Though the Michigan Carnival-Amusement Safety Act provides guidelines for safe operations of amusement and carnival rides, this doesn’t guarantee that the inspections and safety requirements are met. There are no federal regulations regarding amusement parks, so safety requirements and standards can vary from state to state, including six states that have no regulations.

In Michigan, carnival and amusement ride operators are under no duty to report an injury. Yet riders are required to give notice of an injury before leaving the operator’s premises – although notice is not a prerequisite to filing a civil action related to an incident.

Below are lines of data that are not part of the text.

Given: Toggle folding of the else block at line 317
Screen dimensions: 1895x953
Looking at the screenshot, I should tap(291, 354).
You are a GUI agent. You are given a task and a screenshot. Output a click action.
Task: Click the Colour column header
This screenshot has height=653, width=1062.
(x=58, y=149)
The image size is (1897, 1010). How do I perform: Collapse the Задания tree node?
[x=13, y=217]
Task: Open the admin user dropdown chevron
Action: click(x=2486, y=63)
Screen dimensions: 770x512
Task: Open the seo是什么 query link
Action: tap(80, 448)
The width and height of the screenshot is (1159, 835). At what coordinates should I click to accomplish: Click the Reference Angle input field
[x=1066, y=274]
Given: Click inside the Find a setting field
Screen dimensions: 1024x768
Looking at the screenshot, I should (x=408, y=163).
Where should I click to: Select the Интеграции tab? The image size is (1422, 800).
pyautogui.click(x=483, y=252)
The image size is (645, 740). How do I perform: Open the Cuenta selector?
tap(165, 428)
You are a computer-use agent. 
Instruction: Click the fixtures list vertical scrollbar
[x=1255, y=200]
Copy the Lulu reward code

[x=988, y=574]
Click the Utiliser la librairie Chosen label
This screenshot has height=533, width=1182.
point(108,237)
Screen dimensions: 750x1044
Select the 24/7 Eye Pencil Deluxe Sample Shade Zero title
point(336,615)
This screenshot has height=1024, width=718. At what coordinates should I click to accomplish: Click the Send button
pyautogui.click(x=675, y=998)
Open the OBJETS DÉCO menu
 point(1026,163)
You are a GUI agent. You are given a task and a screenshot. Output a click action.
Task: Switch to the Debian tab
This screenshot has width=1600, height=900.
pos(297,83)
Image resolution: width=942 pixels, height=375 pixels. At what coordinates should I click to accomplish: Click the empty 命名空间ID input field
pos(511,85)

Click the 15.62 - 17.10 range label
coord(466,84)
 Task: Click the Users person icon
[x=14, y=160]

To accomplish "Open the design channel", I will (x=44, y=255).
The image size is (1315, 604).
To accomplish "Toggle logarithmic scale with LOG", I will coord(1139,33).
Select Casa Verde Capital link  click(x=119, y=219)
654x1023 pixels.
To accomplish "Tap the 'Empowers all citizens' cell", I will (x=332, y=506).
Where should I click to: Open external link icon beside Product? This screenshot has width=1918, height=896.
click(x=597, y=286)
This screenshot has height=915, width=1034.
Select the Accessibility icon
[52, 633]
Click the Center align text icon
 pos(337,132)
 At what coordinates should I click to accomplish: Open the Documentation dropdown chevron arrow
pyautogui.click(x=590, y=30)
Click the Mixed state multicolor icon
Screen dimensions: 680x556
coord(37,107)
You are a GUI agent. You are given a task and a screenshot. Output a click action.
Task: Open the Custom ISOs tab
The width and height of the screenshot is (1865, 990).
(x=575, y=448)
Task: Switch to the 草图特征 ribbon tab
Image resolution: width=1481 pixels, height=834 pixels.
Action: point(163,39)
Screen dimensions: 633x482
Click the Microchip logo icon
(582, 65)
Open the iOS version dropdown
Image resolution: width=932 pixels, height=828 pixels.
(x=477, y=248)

In addition to amusement park rides, pop-up entertainment activities, such as portable rock-climbing walls, trampolines, and ziplines can also pose serious risks. While an individual is likely to sign a waiver before one of these activities, the waiver only acknowledges that the individual knows he or she is participating in a dangerous activity and accepts the risk associated with it. With amusement parks, the waiver may be printed on the tickets, requiring no signature and likely not read by the purchaser.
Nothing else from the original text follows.